Additionally, v2 removes several configuration-related GraphQL APIs that were present in v1. This was done because providing such specific APIs for HTML filtering configuration doesn't make sense in the broader context. A more generic approach to configuration management via GraphQL would be better but is outside the scope of the HTML filtering module.

Migration Steps

  1. Review your existing v1 configuration files

    • Identify all custom configurations you have in place
    • Note that v1 always used the SANITIZE strategy by default
  2. Create new v2 configuration files

    • For site-specific configurations: create new files using the org.jahia.modules.htmlfiltering.site-SITE_KEY.yml pattern
    • For global customizations: create a new org.jahia.modules.htmlfiltering.global.custom.yml file
    • Do not modify the default org.jahia.modules.htmlfiltering.global.default.yml file
    • Define your format definitions if you need custom patterns
    • Restructure your configuration according to the v2 format with workspace-specific sections
    • Choose appropriate strategies for each workspace (SANITIZE to maintain v1 behavior or REJECT for stricter validation)
    • Note that the v2 global default configuration includes new options (processskipskipOnPermissions) with values that make it behave just like v1 did.
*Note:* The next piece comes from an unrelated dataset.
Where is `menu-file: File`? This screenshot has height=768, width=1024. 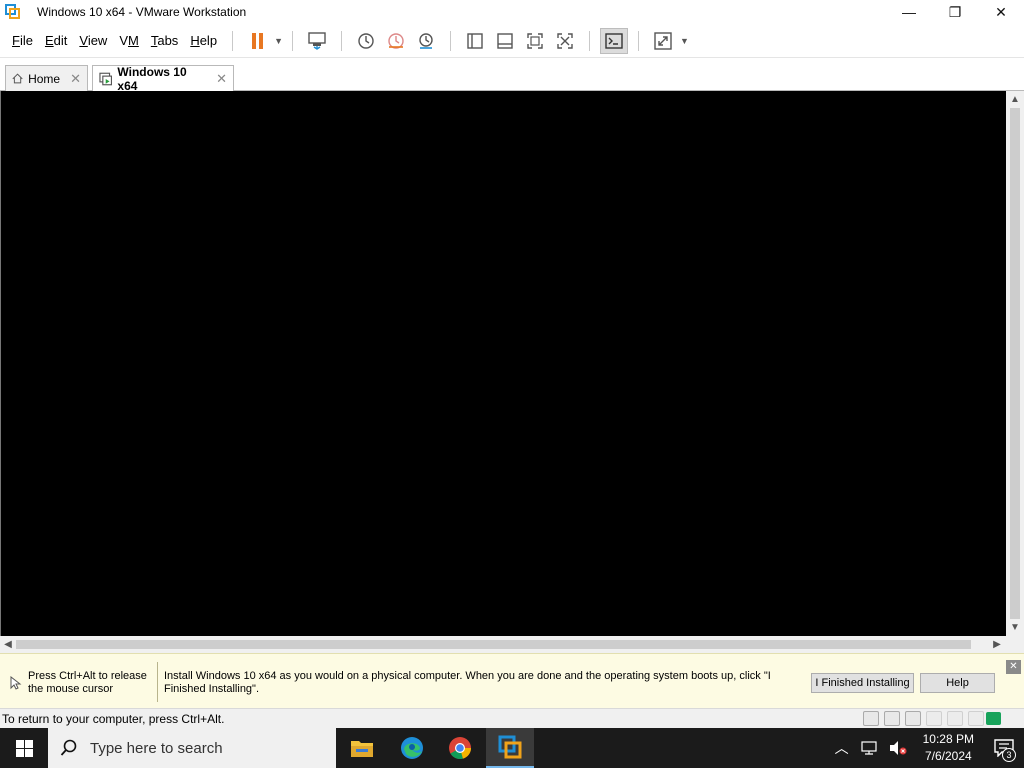
menu-file: File is located at coordinates (22, 41).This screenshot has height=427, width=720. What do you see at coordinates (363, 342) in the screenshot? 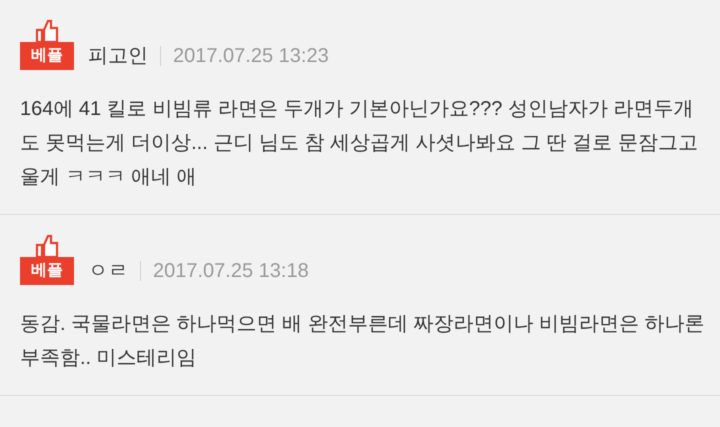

These options don't need to be changed for basic migration but are available for additional customization if needed.
  3. Update GraphQL API calls

    • Refactor any code that uses the v1 GraphQL API to use the new v2 API
    • Update field references to match the new response structure
    • If you were using any configuration-related GraphQL APIs, these are no longer available
  4. Test thoroughly

    • Test your migrated configuration with various HTML content to ensure it behaves as expected
    • Pay special attention to any content that might be affected by the new filtering behavior
    • If you've chosen the REJECT strategy, ensure your content editors are prepared for potential validation errors
  5. Remove old configuration files

    • Once you have confirmed that your v2 configuration is working correctly, you can safely remove the old v1 configuration files
    • This includes both the default configuration (org.jahia.modules.htmlfiltering.config-default.yml) and any site-specific configurations (org.jahia.modules.htmlfiltering.config-SITE_KEY.yml)

By following these steps, you can successfully migrate from HTML Filtering v1.x to v2.x and take advantage of the enhanced features and flexibility offered by the new version.